Composer: Giacomo Puccini
Conductor: Paolo Carignani
Producer/Director: Franco Zeffirelli
Turandot: Nina Stemme
Calaf: Marco Berti
Liu: Leah Crocetto
Timur: Alexander Tsymbalyuk
I had never really cared enough about Turandot to give it another go after attending a particularly underwhelming production of it in Washington, DC years ago, but once in a while I had reminded myself that according to reliable sources the Met's famously over-the-top production cooked up by (who else?) Franco Zeffirelli was by itself worth the price of admission, So I had figured that I would wait for the right opportunity to maybe consider checking that one out.
Turns out that the right opportunity came last week after my friend Angie mentioned again that she had never been to an opera and would love to try. As I carefully perused the Met's Website, Turandot quickly stood out for having the perfect combination of attractive melodies, exotic setting, simple story, reasonable length and, last but not least, one show-stopping aria that everybody needs to hear live at least once in their lives. Moreover, for me that would also be a nice return to comfortable tradition after the visceral grittiness of The Prototype Festival's Dog Days.
I had never heard anyone in the current cast, but I will hear highly regarded Nina Stemme in Elektra later this season so an early introduction would not hurt. And there was of course always the possibility of discovering a hidden gem. So it was with genuine excitement that last Monday night, on a finally seasonally cold Martin Luther King Day, Angie and I took our seats dead center in the penultimate row of the Family Circle – The price to pay for procrastinating – in a very full opera house.
Giacomo Puccini's last and most ambitious opera, Turandot unfolds on a grand scale and then veers towards unevenness towards the end (Can't blame the composer though, since the poor guy died before he had a chance to finish it). Featuring an unattainably beautiful princess, a hopelessly smitten suitor, a thoroughly kind-hearted slave, an opulent China of legend, and three famously unsolvable riddles, the opera has never quite reached the admittedly hard to match popularity of La Bohème, Tosca or Butterfly, but it has been a reliable crowd pleaser in major opera houses around the world for decades.
Unsurprisingly Turandot depends in no small part on the soprano in charge of the unforgivingly challenging title role, the icy princess who will eventually come around 180 degrees after one mightily revelatory kiss (Yes, apparently that's sometimes all it takes.) And we had that rare bird on Monday night in Swedish soprano Nina Stemme, who winningly expressed not only the expected uncompromising harshness, but also the overwhelming human emotions that eventually brought the opera to a happy – if rather yawn-inducing – end. Her assured singing was consistently strong and delicately nuanced, and I am now very much looking forward to hearing her tackle Elektra.
But no matter how splendidly Nina Stemme sang, the star of the evening turned out to be promising American newcomer Leah Crocetto, whose beautiful soprano voice and charismatic stage presence gave sizzling life to self-sacrificing Liu. Of course it did not hurt that she was the only fully fleshed-out and spontaneously endearing character of the entire opera, but even beside that given advantage, she gorgeously conveyed heart-breaking vulnerability and unbreakable strength. Definitely a star-in-the-making.

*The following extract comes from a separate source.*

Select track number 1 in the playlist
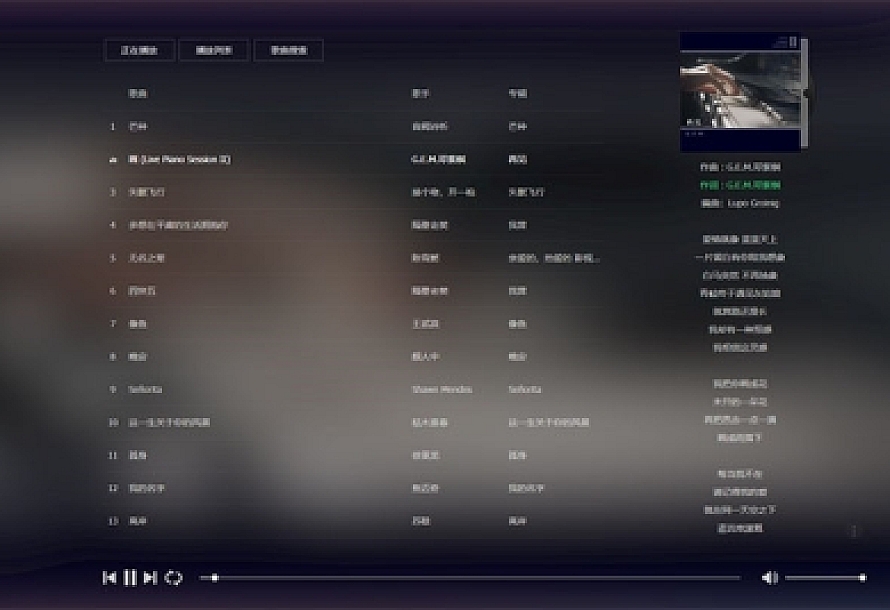 [x=138, y=126]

If the ladies were memorable, Italian tenor Marco Berti did not make a strong impression as Calaf, the love-struck stranger who dared to enter the contest to win the impregnable princess, and incidentally the vast empire of China. Although he clearly could and in fact did get the job done, his lack of emotional range quickly became frustrating, and I still have to hear “Nessun dorma” the way it is supposed to be heard.
The chorus, on the other hand, distinguished itself one more time with total control of the numerous and daunting chorus numbers.
If the singing was uneven, the production was indisputably Zeffirelli at his most dazzlingly extravagant with hordes of people decked-out in sumptuous costumes, explosions of eye-popping colors everywhere and various activities going on in every corner, from an (offstage) beheading and a royal decree to dance numbers and commedia dell'arte routines. That was definitely as visually spectacular an opera as they come. However, one wished that the opera house’s entire configuration had been taken into account during the conception as the emperor, who was at some point allegedly standing at the top of the stage, was not visible to most of the audience in the Family Circle, and probably more in the house.
The music was pure Puccini, with luscious melodies and soaring arias, but it also interestingly included some unusual instruments such as alto saxophones and a celesta. This allowed the composer to create a wider range of sounds, to which were added complex arrangements for the chorus and a few Chinese folk themes. Altogether, this was a grand musical adventure, and Paolo Carignani made sure that the reliably fabulous orchestra delivered a glowing performance of the magnificent score. So despite a couple of misgivings, this was deemed a successful night at the opera, and we both shall return.